The National Ataxia Foundation (NAF) was founded in 1957 as a non-profit, charitable organization,organized
to combat all types of hereditary ataxia (HA). The NAF is also concerned with closely related conditions such as peroneal
muscular atrophy (Charcot-Marie-Tooth disease), hereditary spastic paraplegia,and ataxia telangiectasia. Hereditary tremor,
a common neurological disorder, is also included.
In 1994 The Golden Triangle Support Group (GTSG) was formed to serve as a branch of the NAF. By serving the people of Southeast
Texas. The GTSG is working closely with the NAF to achieve their objectives. Those objectives are:
1. Location of patients and persons at risk. NAF encourages a complete neurological examination to make early and correct
diagnoses.
2. Increased awareness about these hereditary disorders. NAF assures that accurate information about them will be available
through a variety of educational programs for physicians, allied health professionals, and the public.

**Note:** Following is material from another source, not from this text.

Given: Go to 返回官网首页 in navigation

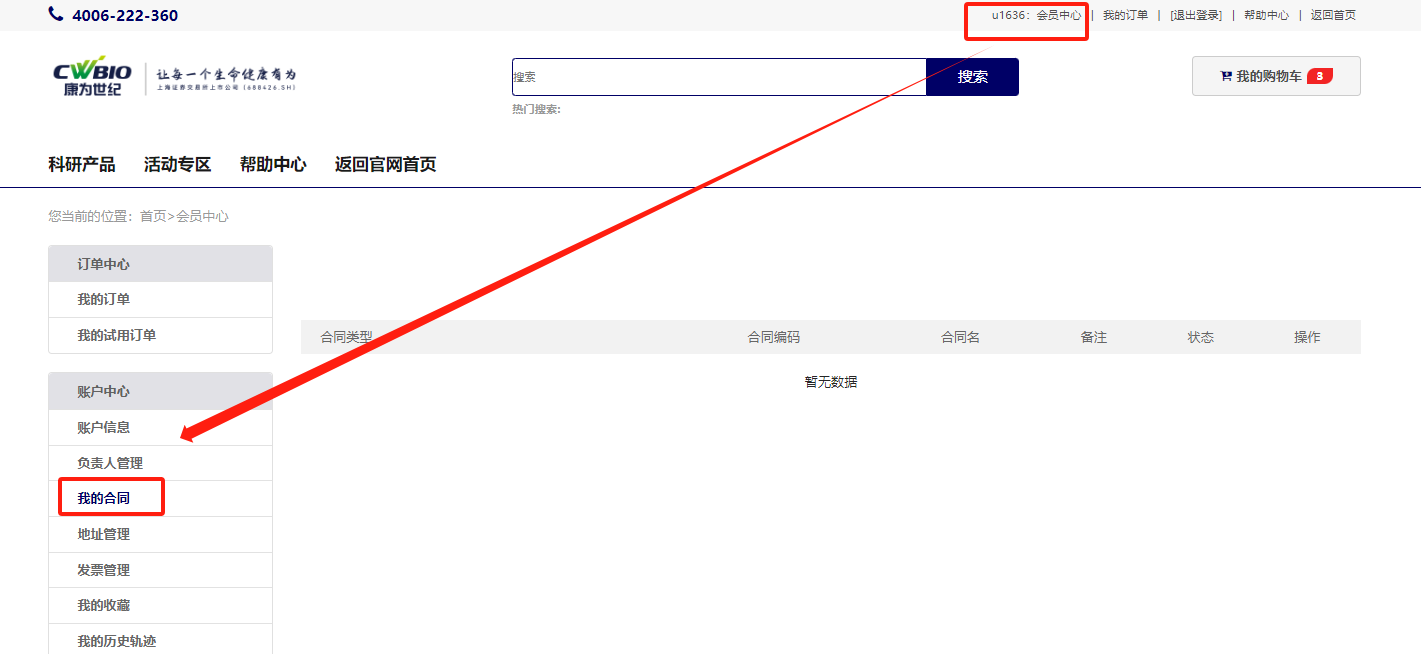Looking at the screenshot, I should [x=385, y=165].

3. Prevention of the spread of these disorders. NAF encourages and provides genetic counseling to help afflicted patients
and families make informed decisions about family planning.
4. Research. In addition to its own research efforts, the NAF supports those research projects that are designed to better
understand the pathology and cause of the ataxias, or to institute new treatments based upon scientific data. The NAF helps
to coordinate research efforts into the causes and early detection of ataxia through exstisting centers throughout the world.